Incidents/2023-05-05 prometheus down in ulsfo and eqsin
document status: final
|Incident ID||2023-05-05 prometheus down in ulsfo and eqsin||Start||2023-05-05 00:04:00|
|People paged||0||Responder count||1|
|Coordinators||Filippo Giunchedi, Andrea Denisse||Affected metrics/SLOs|
|Impact||Prometheus was down in ulsfo and eqsin for 8 hours|
- Two Prometheus instances were updated from Buster to Bullseye.
- The services were not working as expected in two data centers.
- The Bullseye instances were down for 8 hours, causing loss of observability in two data centers.
- The cause of the issue was identified as a corrupted WAL and/or "chunks_heads" directory after synchronization.
- The team investigated the issue and found that the corrupted files were preventing the Prometheus instances from starting up properly.
- The corrupted files were deleted, and Prometheus was restarted.
- The team monitored the services to ensure they were working as expected and observability was restored.
A race condition may have prevented the Prometheus process from shutting down gracefully in the Buster host, leading to corrupted files being written to disk and then copied to the Bullseye host
All times in UTC.
Step by step outline of what happened:
May 2, 2023
16:00 Data is synchronized from prometheus4001 to prometheus4002 for a Bullseye upgrade
16:43 Failover DNS from prometheus5001 to prometheus5002 in ulsfo [Patch #913194]
21:00 prometheus4002 prometheus@ops: level=error ts=2023-05-02T21:00:04.686Z caller=db.go:745 component=tsdb msg="compaction failed" err="WAL truncation in Compact: get segment range: segments are not sequential
May 4, 2023
23:00 Data is synchronized from prometheus5001 to prometheus5002 for a Bullseye upgrade
May 5, 2023
00:27 Outage starts: Failover DNS from prometheus5001 to prometheus5002 in eqsin [Patch #913196]
08:15 godog: delete wal and chunks_head from prometheus5002 and prometheus4002 to let prometheus start back up and not crashloop
08:15 Outage ends
Automated monitoring detected the alert but a human noticed the outage and triaged it with the alert.
To prevent similar incidents from happening in the future, the team reviewed their upgrade and alerting procedures to ensure that all necessary checks and tests are performed before updates are applied in production.
What went well?
- Automated monitoring detected the incident
What went poorly?
- Log level for alerts indicating that Prometheus may be down could be increased to CRITICAL.
- No paging for Prometheus down
Where did we get lucky?
- No incidents happened at the same time.

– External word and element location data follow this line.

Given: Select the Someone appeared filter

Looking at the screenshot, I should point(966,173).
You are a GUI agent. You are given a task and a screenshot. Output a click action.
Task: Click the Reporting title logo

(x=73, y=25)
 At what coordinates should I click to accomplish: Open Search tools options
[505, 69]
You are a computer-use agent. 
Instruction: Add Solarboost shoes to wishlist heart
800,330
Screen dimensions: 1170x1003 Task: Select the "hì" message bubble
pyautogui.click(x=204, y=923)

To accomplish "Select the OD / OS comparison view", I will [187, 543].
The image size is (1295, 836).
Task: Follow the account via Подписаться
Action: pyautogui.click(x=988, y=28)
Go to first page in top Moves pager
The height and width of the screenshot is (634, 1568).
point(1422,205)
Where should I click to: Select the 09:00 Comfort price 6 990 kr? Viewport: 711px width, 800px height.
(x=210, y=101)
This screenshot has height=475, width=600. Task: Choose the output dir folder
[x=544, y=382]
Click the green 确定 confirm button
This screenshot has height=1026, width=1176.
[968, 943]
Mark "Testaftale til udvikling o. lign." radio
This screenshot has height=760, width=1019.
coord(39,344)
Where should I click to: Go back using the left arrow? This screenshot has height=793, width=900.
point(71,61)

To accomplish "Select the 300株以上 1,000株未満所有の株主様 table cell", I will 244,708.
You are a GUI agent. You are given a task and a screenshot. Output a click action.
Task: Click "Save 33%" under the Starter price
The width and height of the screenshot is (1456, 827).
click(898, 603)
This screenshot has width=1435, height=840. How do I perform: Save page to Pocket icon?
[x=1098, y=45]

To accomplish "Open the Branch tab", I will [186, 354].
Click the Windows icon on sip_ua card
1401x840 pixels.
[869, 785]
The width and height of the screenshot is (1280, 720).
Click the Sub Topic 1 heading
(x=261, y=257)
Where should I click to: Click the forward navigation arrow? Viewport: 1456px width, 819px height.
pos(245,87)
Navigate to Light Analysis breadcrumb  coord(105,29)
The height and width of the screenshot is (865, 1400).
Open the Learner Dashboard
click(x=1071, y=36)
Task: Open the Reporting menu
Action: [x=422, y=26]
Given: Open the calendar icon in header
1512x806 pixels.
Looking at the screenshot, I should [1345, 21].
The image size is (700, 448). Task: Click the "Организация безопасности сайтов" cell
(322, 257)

Links to relevant documentation
- ThanosCompactHalted error on overlapping blocks. Find and nuke the non-aligned blocks. T335406
- Ensure that the replica label is set for all Prometheus hosts. Make puppet fail when replica=unset. T335406
- Alert when no data is received from Prometheus in a certain amount of time. T336448
- Update the migration procedure on Wikitech. T309979
|People||Were the people responding to this incident sufficiently different than the previous five incidents?|
|Were the people who responded prepared enough to respond effectively|
|Were fewer than five people paged?|
|Were pages routed to the correct sub-team(s)?|
|Were pages routed to online (business hours) engineers? Answer “no” if engineers were paged after business hours.|
|Process||Was the "Incident status" section atop the Google Doc kept up-to-date during the incident?|
|Was a public wikimediastatus.net entry created?|
|Is there a phabricator task for the incident?|
|Are the documented action items assigned?|
|Is this incident sufficiently different from earlier incidents so as not to be a repeat occurrence?|
|Tooling||To the best of your knowledge was the open task queue free of any tasks that would have prevented this incident? Answer “no” if there are
open tasks that would prevent this incident or make mitigation easier if implemented.
|Were the people responding able to communicate effectively during the incident with the existing tooling?|
|Did existing monitoring notify the initial responders?|
|Were the engineering tools that were to be used during the incident, available and in service?|
|Were the steps taken to mitigate guided by an existing runbook?|
|Total score (count of all “yes” answers above)|